April 6, 2022

Greg McCarty ( greg.mccarty@usda.gov )
Delmarva Peninsula

Field Trip: Tour Eastern Shores farms growing perennial grasses for use as poultry bedding: A potential legacy nutrient conservation practice
April 6, 2022
Delmarva Peninsula

View the event flyer.
RSVP by March 31 for meal and transportation.

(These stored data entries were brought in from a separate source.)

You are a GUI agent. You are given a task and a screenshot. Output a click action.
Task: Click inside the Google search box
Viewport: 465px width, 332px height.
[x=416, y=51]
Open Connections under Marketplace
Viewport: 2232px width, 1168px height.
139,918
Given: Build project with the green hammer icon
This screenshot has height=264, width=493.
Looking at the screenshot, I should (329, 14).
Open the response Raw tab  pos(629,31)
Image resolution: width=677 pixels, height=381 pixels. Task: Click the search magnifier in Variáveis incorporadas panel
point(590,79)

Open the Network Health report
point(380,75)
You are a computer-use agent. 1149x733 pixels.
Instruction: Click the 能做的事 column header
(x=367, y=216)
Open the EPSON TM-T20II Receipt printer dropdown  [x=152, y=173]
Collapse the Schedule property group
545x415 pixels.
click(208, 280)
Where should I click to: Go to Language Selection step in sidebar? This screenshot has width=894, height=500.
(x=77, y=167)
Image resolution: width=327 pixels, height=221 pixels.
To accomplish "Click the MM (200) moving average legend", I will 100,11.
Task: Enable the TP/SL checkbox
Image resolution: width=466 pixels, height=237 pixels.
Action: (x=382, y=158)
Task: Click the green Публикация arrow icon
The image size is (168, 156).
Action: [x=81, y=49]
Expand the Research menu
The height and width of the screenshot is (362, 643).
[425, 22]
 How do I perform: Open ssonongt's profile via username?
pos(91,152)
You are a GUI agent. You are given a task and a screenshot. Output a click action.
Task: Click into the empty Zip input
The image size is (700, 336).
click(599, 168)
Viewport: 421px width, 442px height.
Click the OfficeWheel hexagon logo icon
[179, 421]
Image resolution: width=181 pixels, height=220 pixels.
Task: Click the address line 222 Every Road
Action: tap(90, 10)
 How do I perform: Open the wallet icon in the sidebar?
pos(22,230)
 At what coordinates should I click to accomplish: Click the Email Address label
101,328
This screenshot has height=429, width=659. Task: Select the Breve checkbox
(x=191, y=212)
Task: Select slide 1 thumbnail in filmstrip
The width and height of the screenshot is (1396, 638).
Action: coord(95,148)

A Day Trip on the Eastern Shore to Explore a Technological Innovation in Poultry Production and Its Intersection with On-Farm Conservation Practices and Chesapeake Bay Water Quality: 

There is growing excitement in the poultry industry concerning on-farm production of poultry bedding from sterile Miscanthus x. giganteous perennial grass as a replacement for traditional sawdust and wood chip bedding.  This high-biomass perennial crop requires much less nutrient input than traditional crops like corn and soybean and can also scavenge legacy agricultural nutrients from the landscape. The sterile hybrid does not produce seeds, thus reducing risk of unintentional spread, and can produce up to 12 tons/acre of dry harvested biomass. The conversion of row crop production to Miscanthus, in sufficient quantity to supply local farms with bedding, should lead to substantial reduction in nutrient export from watersheds.  Also, composted Miscanthus-based poultry litter can likely provide a high-quality soil amendment suitable for home and commercial use, with promise of significant legacy nutrient removal from agricultural watersheds. The USDA Conservation Effects Assessment Project (CEAP) has sponsored scientific assessment conducted by USDA-ARS and USGS to investigate improvements in soil and water quality and whole-farm mass balance of nutrients resulting from conversion from imported sawdust to on-farm, local Miscanthus production and adoption as poultry bedding. Producers have also observed improved chicken health and reduced ammonia problems with a more frequent litter refresh that is enabled by local production of Miscanthus bedding. The project is conducted in collaboration with two innovative growers of sterile Miscanthus: John Luthey and Dave Tribbet.

The field trip is free and will occur April 6th, 2022, with stops at two farms and a composting facility, with a hot lunch provided. A bus will provide transport from the USDA George Washington Carver Center (GWCC) in Beltsville, MD or you are welcome to arrive via your own transportation. Free Visitor parking is available at the GWCC or we can arrange car pool from the Greenbelt Metro Station to GWCC if needed. Please RSVP (greg.mccarty@usda.gov) by March 31 if you plan to join us for a hot lunch (please indicate if a vegetarian option is needed in your RSVP) and/or wish to ride on the bus.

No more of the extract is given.